[[ Records for this exercise open ]]

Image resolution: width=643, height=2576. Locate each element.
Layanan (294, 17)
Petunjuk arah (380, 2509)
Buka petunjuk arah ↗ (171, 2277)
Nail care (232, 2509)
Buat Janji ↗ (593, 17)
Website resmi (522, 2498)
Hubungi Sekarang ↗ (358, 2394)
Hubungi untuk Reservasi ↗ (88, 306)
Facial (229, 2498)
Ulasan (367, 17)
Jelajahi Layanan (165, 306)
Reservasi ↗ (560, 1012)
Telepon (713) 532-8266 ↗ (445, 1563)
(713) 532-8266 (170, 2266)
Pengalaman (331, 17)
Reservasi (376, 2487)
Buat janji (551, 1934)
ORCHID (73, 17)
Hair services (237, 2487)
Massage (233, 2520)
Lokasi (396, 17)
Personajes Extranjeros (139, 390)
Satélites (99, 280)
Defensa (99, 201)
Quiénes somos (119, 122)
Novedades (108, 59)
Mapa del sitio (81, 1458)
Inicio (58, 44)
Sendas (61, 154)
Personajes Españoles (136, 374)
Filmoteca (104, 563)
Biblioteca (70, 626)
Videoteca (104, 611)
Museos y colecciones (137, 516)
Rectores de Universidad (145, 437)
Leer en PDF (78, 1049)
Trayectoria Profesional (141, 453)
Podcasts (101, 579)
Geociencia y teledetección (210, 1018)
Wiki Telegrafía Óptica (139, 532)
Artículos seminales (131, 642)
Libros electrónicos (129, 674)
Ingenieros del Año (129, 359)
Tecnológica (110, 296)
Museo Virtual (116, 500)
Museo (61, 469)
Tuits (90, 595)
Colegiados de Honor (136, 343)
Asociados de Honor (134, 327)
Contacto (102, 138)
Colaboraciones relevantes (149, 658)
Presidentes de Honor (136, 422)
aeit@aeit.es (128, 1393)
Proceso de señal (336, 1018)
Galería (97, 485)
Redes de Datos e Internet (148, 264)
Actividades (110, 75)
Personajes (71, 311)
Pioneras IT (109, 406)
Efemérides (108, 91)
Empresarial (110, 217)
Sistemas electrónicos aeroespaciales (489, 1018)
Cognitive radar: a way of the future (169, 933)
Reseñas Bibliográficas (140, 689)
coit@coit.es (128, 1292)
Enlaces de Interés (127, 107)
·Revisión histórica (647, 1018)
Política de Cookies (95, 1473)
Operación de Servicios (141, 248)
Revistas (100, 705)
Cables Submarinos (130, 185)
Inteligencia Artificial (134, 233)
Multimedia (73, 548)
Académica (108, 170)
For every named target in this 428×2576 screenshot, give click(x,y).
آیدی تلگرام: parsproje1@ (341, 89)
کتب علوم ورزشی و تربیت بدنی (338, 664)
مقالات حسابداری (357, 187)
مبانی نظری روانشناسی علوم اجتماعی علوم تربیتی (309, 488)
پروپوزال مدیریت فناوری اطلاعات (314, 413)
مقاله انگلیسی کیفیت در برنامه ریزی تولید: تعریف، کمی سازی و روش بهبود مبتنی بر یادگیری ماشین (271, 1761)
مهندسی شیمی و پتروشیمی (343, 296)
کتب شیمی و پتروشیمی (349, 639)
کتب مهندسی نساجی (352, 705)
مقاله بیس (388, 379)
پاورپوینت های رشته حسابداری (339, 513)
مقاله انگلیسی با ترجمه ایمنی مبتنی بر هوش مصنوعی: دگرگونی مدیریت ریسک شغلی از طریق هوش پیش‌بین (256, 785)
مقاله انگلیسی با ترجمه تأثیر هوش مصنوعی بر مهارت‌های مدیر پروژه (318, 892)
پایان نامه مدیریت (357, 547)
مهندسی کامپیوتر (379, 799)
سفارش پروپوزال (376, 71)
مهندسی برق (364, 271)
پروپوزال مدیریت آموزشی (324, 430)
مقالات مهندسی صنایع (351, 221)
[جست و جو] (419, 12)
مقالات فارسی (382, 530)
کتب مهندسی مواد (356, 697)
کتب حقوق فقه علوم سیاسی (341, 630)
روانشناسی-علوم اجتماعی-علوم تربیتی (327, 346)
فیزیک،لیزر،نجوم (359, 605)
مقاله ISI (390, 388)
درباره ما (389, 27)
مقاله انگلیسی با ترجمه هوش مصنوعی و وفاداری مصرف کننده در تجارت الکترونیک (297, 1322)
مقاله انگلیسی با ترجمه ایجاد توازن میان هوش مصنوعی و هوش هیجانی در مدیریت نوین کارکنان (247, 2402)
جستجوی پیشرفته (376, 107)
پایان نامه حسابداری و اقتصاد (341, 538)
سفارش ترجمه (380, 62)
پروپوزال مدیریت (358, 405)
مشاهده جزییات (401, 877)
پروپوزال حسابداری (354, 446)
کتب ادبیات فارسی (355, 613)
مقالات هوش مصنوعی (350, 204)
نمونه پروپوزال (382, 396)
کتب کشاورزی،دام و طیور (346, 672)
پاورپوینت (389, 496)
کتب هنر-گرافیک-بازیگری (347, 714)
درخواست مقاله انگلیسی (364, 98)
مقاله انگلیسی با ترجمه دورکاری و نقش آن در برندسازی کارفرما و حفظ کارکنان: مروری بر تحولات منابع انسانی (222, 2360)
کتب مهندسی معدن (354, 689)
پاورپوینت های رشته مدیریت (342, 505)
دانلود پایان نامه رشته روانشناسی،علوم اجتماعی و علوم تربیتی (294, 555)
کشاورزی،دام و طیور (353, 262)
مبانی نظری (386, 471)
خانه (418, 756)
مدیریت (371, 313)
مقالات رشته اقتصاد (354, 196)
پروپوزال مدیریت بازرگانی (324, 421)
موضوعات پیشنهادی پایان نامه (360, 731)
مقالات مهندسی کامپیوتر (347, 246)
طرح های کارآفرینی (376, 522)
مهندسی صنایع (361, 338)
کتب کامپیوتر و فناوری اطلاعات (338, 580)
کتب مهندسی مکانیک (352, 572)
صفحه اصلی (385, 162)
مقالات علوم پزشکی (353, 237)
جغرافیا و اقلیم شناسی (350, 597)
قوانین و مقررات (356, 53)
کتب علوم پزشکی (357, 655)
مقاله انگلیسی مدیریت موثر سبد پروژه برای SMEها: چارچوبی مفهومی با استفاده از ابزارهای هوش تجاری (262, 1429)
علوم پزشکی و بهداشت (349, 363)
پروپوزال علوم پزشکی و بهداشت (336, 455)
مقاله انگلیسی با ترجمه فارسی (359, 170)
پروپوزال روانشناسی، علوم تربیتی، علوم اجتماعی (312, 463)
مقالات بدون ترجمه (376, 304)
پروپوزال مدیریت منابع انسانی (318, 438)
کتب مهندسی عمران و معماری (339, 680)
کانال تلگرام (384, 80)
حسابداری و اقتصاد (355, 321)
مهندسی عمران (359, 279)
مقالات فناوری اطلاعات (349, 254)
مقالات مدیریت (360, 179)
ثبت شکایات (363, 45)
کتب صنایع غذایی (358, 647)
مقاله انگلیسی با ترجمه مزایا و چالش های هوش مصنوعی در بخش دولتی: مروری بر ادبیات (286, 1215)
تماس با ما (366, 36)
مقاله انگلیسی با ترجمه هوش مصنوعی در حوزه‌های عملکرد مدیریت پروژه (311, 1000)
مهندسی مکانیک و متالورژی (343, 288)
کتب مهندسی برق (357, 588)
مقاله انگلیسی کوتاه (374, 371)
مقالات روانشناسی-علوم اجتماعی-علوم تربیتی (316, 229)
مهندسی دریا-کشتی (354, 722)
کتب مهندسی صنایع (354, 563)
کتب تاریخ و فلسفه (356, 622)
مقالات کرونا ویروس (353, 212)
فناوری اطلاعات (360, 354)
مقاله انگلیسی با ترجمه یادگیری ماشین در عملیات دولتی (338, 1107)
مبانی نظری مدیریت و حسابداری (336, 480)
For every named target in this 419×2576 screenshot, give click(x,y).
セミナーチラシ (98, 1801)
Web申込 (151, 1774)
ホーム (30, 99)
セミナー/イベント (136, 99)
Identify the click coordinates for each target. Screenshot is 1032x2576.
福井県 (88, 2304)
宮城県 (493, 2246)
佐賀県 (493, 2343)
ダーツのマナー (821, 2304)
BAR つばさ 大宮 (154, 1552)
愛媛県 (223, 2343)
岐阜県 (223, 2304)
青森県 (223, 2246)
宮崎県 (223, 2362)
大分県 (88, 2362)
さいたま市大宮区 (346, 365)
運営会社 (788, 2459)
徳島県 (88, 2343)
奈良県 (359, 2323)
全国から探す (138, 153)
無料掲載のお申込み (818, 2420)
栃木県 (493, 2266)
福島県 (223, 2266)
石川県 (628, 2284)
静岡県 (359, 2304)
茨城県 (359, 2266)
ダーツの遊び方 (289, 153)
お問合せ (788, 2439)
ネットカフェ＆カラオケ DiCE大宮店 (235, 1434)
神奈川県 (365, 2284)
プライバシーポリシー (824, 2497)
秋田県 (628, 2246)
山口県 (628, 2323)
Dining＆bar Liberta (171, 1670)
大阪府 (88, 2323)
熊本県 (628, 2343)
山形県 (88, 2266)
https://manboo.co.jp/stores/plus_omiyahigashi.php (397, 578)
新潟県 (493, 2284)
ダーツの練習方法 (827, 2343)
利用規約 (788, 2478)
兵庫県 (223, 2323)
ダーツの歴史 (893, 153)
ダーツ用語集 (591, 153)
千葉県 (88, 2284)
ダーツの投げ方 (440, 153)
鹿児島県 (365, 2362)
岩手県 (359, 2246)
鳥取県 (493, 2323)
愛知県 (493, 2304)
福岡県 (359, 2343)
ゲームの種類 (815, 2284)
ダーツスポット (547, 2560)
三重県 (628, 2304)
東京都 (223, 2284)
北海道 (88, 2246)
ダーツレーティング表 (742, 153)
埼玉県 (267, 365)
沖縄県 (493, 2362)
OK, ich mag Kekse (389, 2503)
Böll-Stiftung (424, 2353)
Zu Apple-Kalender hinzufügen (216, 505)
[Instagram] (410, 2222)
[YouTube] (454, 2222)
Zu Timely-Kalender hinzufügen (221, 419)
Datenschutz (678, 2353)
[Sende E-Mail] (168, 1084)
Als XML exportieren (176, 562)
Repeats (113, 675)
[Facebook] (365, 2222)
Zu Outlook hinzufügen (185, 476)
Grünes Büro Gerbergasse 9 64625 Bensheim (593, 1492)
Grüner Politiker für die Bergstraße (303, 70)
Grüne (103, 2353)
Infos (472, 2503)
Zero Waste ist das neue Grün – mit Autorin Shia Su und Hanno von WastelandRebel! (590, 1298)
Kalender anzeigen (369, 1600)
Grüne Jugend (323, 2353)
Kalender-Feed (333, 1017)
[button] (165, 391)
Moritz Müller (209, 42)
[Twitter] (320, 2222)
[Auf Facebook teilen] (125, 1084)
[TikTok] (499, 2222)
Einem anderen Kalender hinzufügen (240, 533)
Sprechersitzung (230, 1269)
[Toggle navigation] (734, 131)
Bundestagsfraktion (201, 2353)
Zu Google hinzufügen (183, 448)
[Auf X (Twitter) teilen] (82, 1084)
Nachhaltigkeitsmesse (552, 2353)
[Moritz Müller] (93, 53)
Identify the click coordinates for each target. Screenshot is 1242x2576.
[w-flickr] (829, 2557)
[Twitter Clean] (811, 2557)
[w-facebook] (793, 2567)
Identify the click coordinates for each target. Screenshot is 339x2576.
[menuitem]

[[ Records for this exercise closed ]]

Work required :: Go through the entries above and pull out each line with "کامپیوتر" in it.

Response below ::
مهندسی کامپیوتر (379, 799)
مقالات مهندسی کامپیوتر (347, 246)
کتب کامپیوتر و فناوری اطلاعات (338, 580)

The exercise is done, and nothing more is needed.